▸ Reading text
‘No trace’ of cancer in patient’s body after experimental treatment

Jim McCallum's cancer did not respond well to treatment - until he joined a new trial.

Glasgow and Edinburgh cancer centres will share £4m to develop new treatments Cancer Research UK

A man has been declared cancer-free after undergoing an experimental treatment.

Jim McCallum, 76, from Paisley, was diagnosed with Non-Hodgkin lymphoma in 2017 after going to the doctor and hoping he would be told it was a “harmless lump”.

Mr McCallum’s cancer did not respond well to treatment, but he was able to take part in a trial in 2020.

CAR T-cell therapy at the Glasgow Experimental Cancer Medicine Centre (ECMC) has left “no trace” of the disease in his body.

Mr McCallum told his story as it was announced that the ECMC and a similar centre in Edinburgh were to share around £4m of new funding.

He said: “The day I was told it was cancer shook me to the core. I think I had known, but you always hope they tell you it’s just a harmless lump.

“That was the worst day – being told I had cancer.”

In 2018, Mr McCallum went for chemotherapy, but the cancer did not respond well, and he was told it had spread.

▸ Record excerpts
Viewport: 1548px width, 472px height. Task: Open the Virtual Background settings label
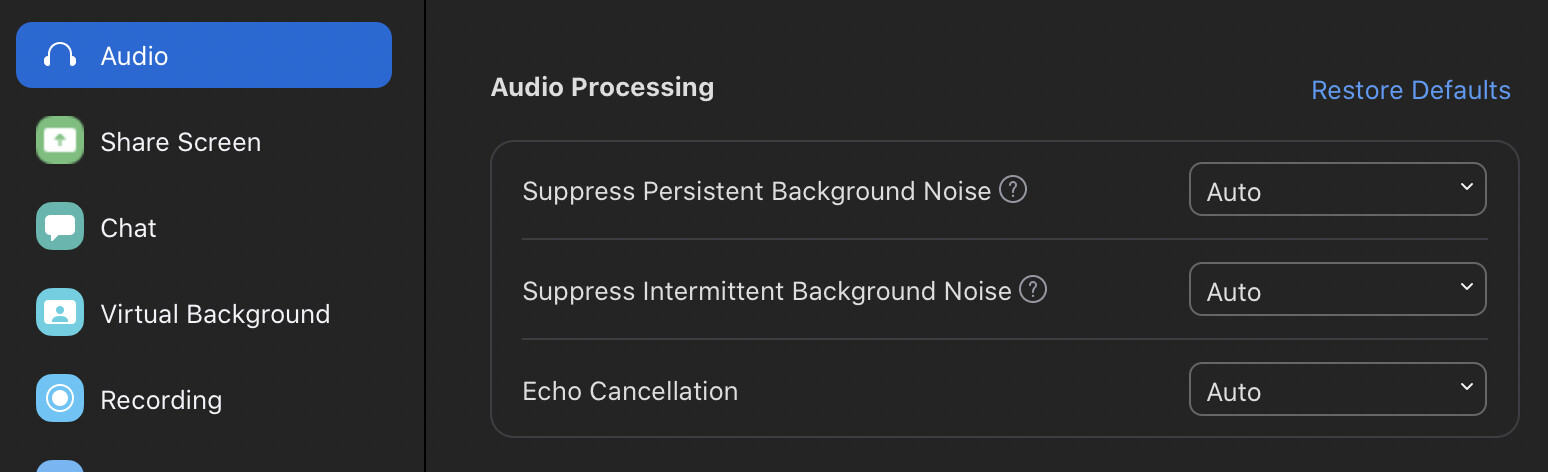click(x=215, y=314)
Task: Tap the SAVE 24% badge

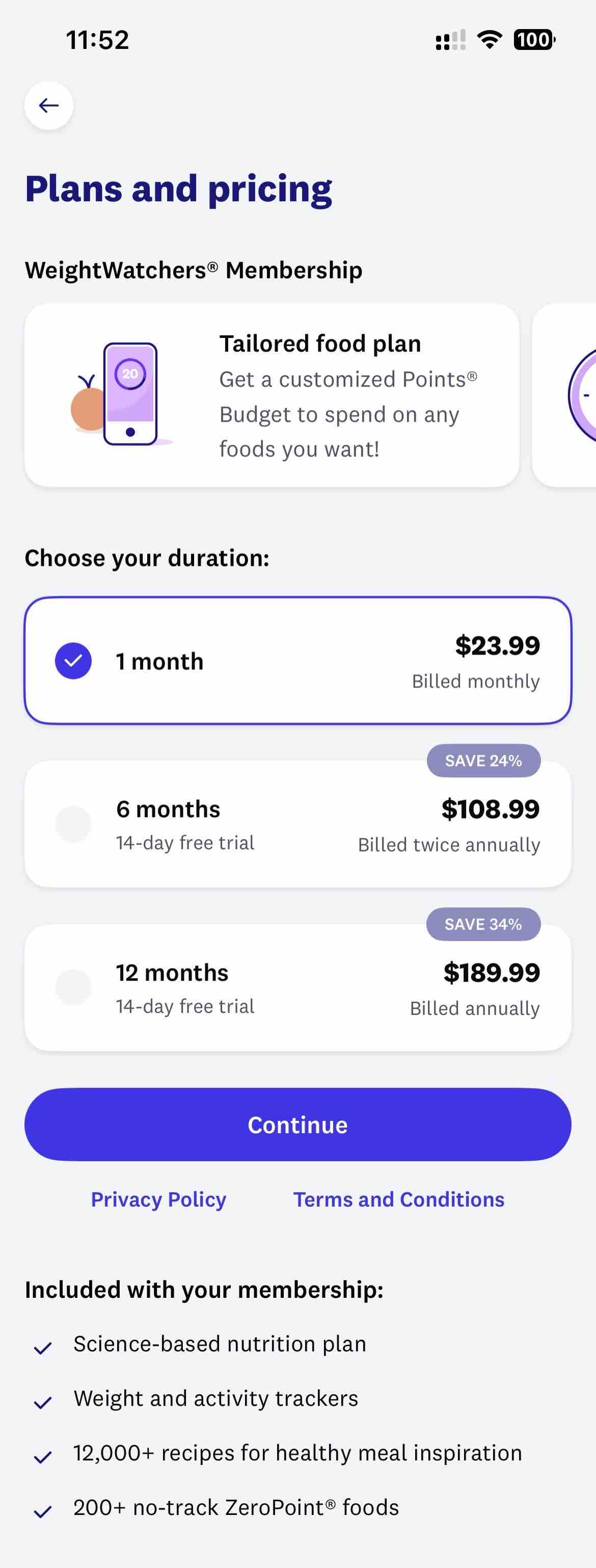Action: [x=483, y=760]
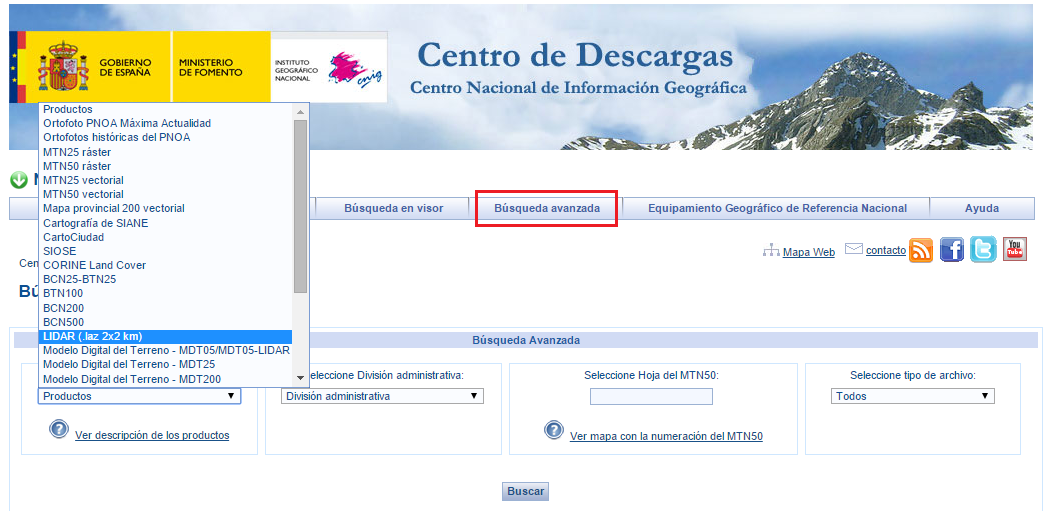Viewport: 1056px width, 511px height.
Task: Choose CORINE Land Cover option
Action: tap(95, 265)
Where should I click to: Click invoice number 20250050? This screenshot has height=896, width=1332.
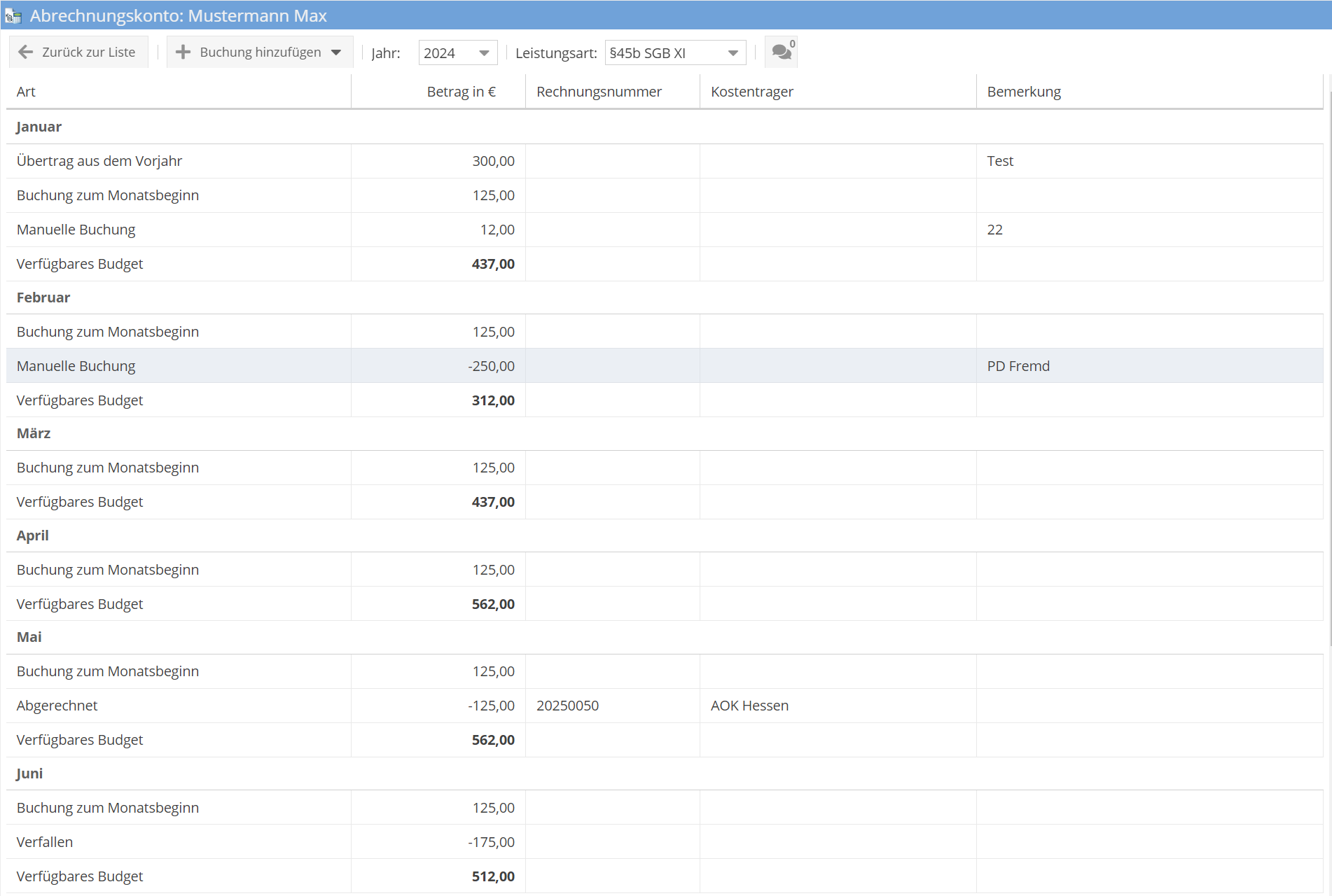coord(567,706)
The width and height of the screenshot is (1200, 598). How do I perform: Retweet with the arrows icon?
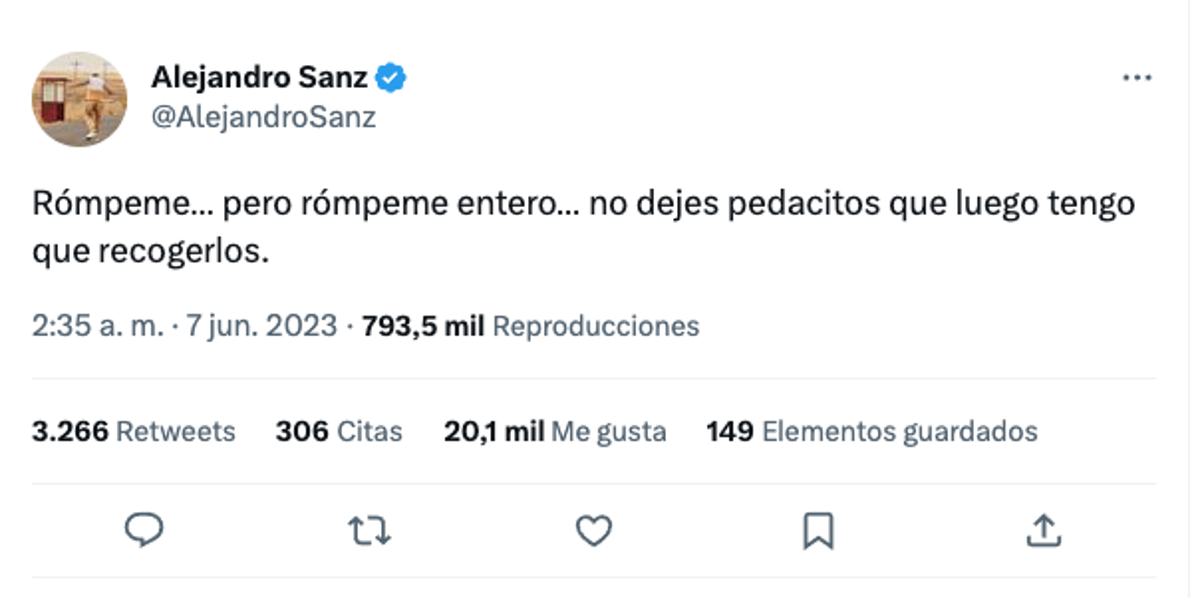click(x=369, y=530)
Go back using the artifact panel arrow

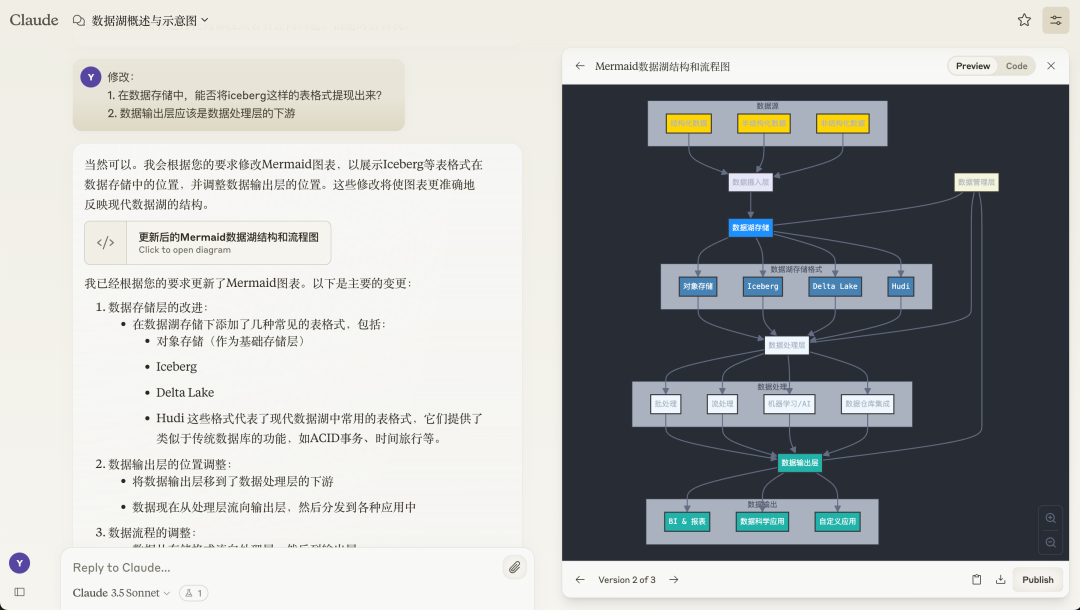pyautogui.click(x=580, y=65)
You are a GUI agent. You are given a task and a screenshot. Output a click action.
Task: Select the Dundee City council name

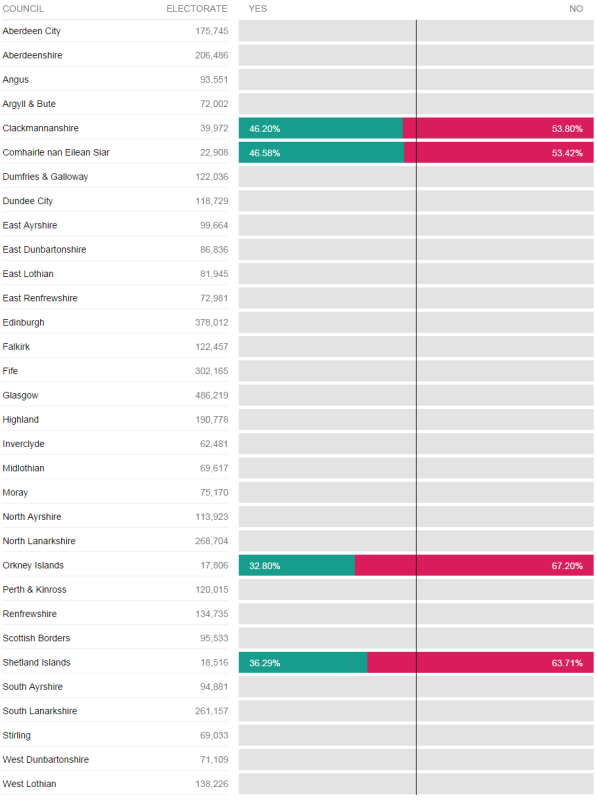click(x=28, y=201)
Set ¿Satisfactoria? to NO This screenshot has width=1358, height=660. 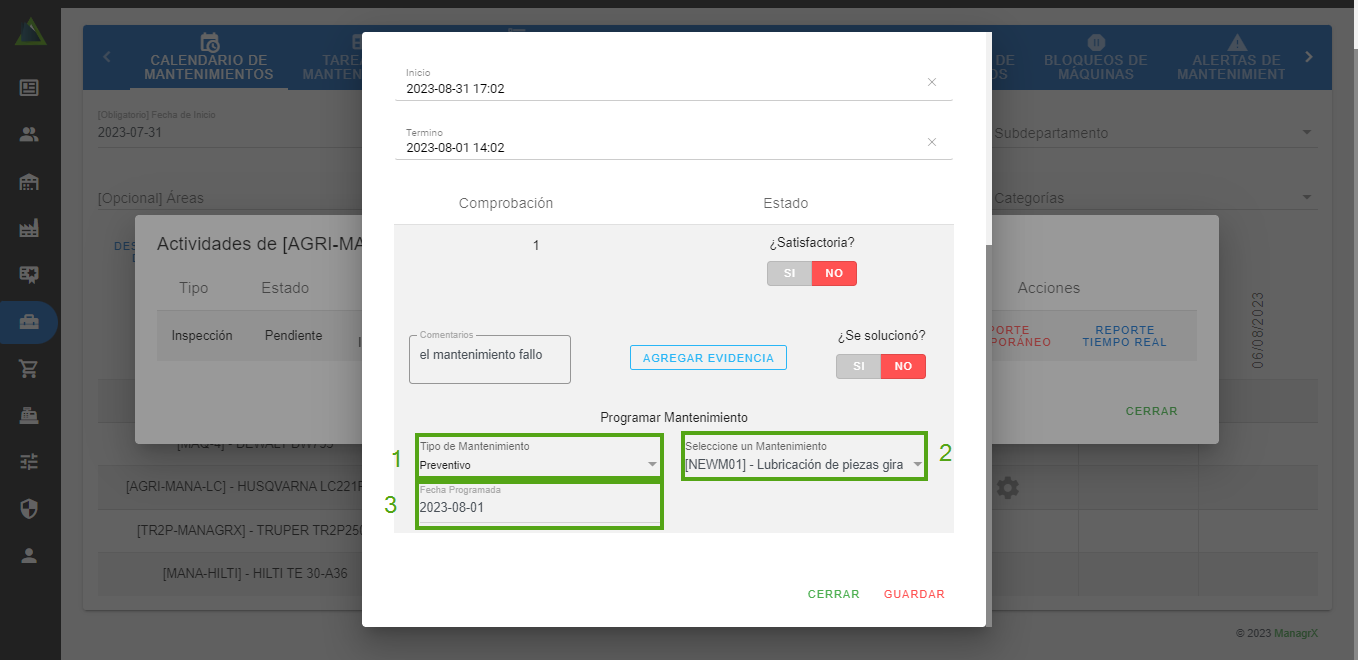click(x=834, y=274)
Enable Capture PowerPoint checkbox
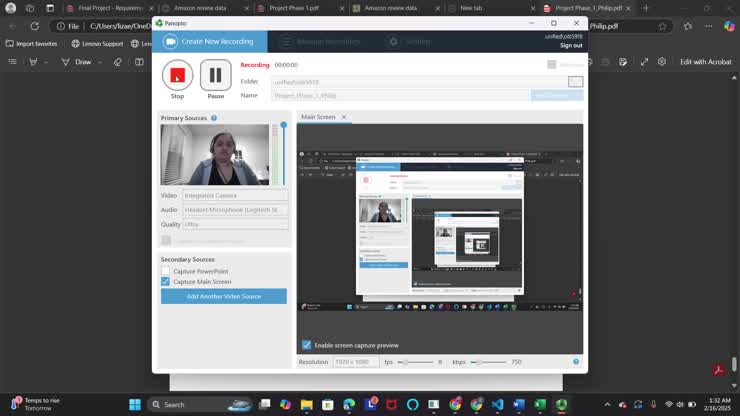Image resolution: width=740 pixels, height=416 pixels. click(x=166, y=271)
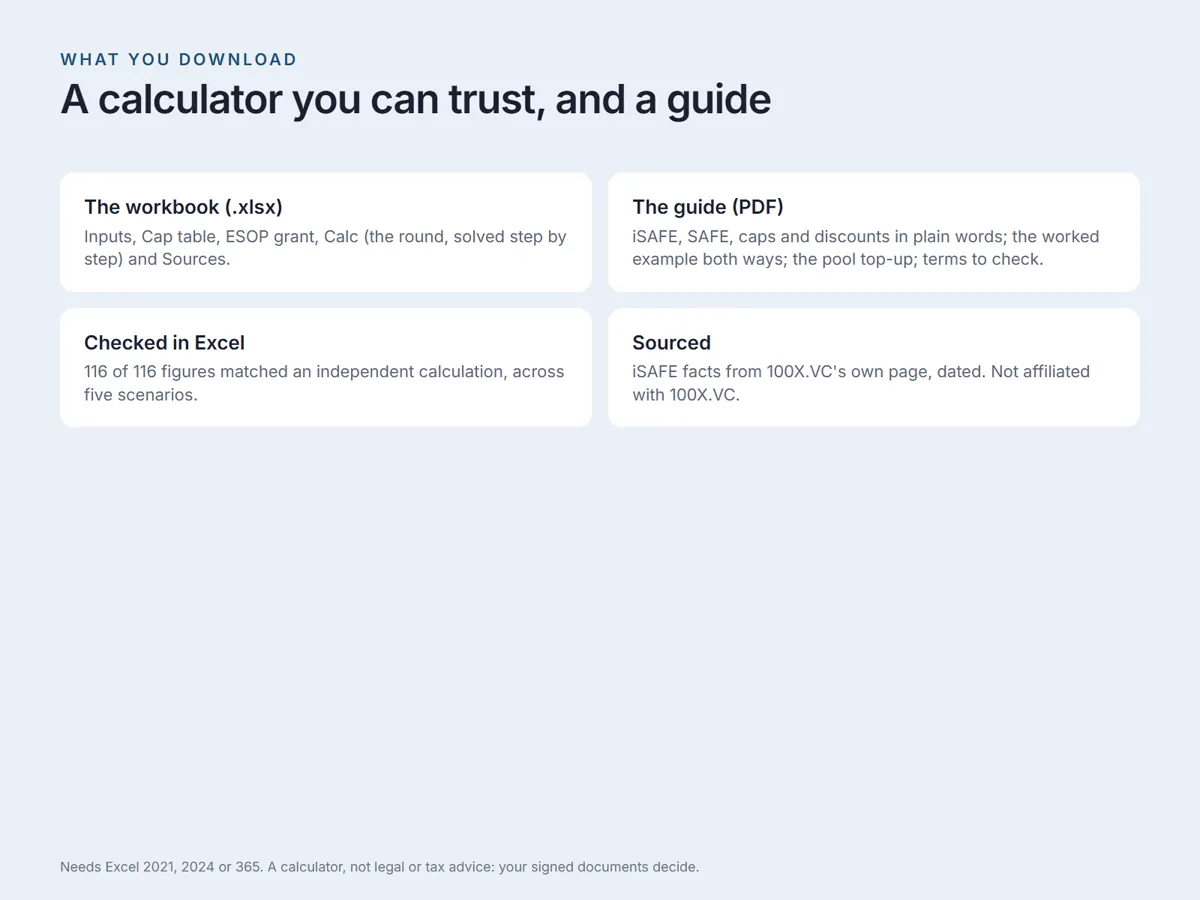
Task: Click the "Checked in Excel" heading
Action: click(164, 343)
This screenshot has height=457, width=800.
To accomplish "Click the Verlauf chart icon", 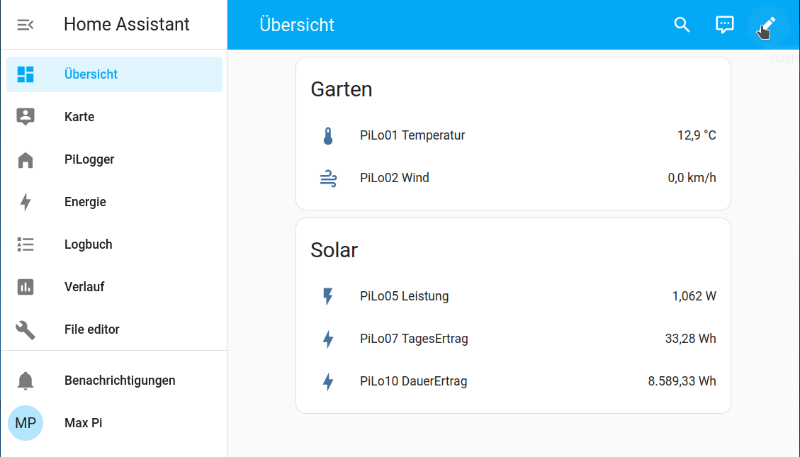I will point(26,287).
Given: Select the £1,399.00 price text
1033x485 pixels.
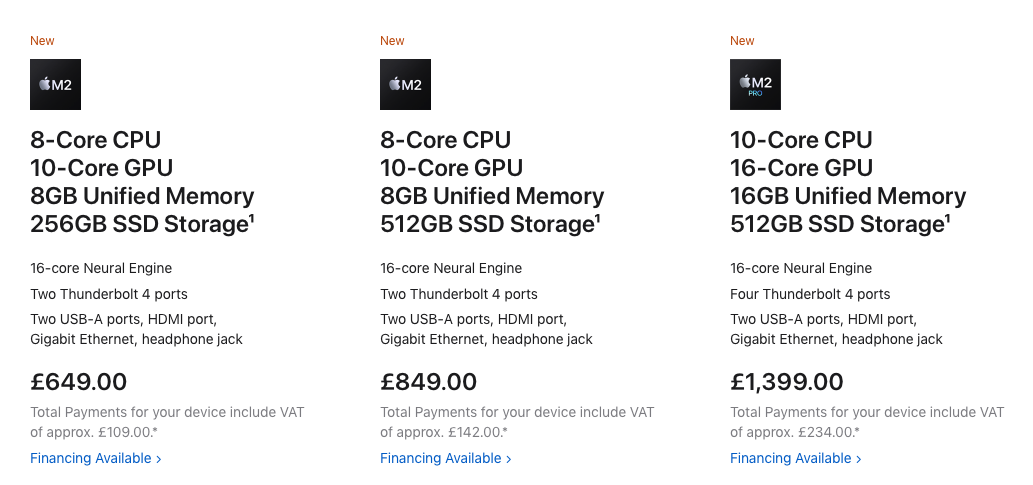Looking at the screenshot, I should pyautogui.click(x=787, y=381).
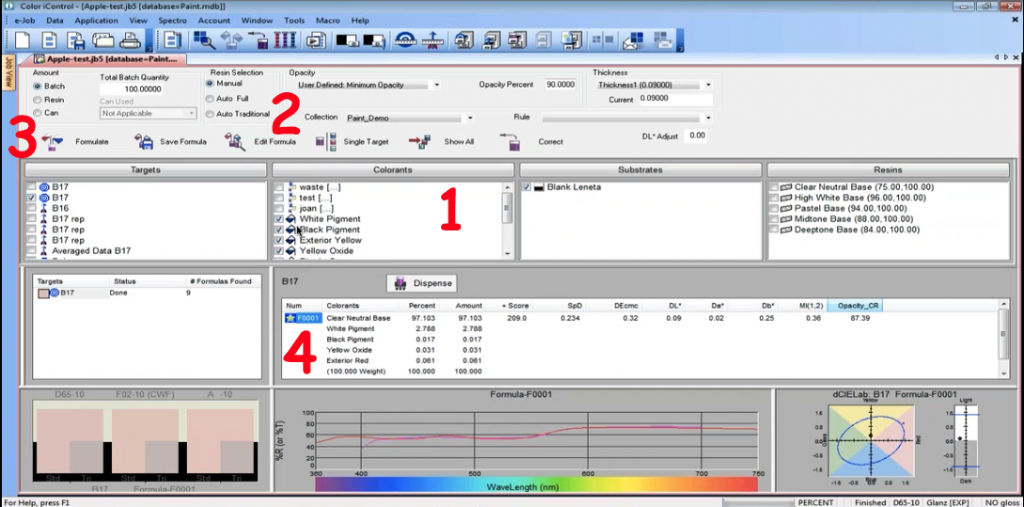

▸ Task statement
Rewrite the article on the cancer treatment between "Jim McCallum, 76, from" and "in his body.", inclusive, with "trial" changed to "study". The rows bear no relation to the article.

▸ Solution for this problem
Jim McCallum, 76, from Paisley, was diagnosed with Non-Hodgkin lymphoma in 2017 after going to the doctor and hoping he would be told it was a “harmless lump”.

Mr McCallum’s cancer did not respond well to treatment, but he was able to take part in a study in 2020.

CAR T-cell therapy at the Glasgow Experimental Cancer Medicine Centre (ECMC) has left “no trace” of the disease in his body.